GIVEN TASK: Convert the records, starting at the line containing "Task: Select the Starry" and ending at the line containing "Close the 数据集过滤条件设置", into a two-column CSV with the header row input,output and one row for each record. Put each field in double quotes and replace its line breaks with spaces.

Begin EXERCISE INPUT

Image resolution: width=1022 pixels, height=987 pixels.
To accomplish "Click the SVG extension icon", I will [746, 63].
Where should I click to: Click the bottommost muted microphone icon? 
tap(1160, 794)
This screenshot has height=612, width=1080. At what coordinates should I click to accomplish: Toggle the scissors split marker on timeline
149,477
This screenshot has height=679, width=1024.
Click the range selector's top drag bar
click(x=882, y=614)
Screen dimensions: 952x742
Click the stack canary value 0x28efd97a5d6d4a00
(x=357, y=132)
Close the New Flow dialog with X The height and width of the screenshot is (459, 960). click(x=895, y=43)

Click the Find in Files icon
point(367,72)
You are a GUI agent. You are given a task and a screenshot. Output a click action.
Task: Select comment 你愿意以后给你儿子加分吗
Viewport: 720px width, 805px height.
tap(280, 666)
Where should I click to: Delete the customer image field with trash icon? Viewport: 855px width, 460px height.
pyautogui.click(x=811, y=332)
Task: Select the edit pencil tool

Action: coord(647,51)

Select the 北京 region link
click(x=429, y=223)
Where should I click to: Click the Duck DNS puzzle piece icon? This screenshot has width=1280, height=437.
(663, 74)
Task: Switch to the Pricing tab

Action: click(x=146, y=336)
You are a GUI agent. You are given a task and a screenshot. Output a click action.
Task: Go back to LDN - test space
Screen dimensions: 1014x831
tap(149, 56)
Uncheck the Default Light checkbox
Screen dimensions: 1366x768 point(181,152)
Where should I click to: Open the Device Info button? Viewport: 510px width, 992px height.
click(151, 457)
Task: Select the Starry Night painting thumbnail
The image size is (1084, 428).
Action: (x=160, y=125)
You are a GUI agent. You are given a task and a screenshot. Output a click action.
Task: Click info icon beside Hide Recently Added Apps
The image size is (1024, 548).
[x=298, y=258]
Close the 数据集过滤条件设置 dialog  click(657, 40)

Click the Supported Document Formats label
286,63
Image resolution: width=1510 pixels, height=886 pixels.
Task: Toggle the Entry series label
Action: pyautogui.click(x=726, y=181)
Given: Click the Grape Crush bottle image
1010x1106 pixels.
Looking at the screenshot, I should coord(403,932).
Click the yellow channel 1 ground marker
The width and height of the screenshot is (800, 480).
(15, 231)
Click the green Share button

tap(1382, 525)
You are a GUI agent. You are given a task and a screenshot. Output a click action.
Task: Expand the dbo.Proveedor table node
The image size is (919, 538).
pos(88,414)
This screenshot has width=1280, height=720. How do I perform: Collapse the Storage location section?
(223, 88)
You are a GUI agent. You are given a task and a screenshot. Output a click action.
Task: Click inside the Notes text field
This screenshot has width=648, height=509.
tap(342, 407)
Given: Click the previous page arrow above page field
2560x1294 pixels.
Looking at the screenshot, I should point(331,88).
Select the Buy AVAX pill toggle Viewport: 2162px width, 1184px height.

End EXERCISE INPUT

EXPECTED ANSWER:
input,output
"Task: Select the Starry Night painting thumbnail The image size is (1084, 428).","Action: (x=160, y=125)"
"You are a GUI agent. You are given a task and a screenshot. Output a click action. Task: Click info icon beside Hide Recently Added Apps The image size is (1024, 548).","[x=298, y=258]"
"Close the 数据集过滤条件设置 dialog","click(657, 40)"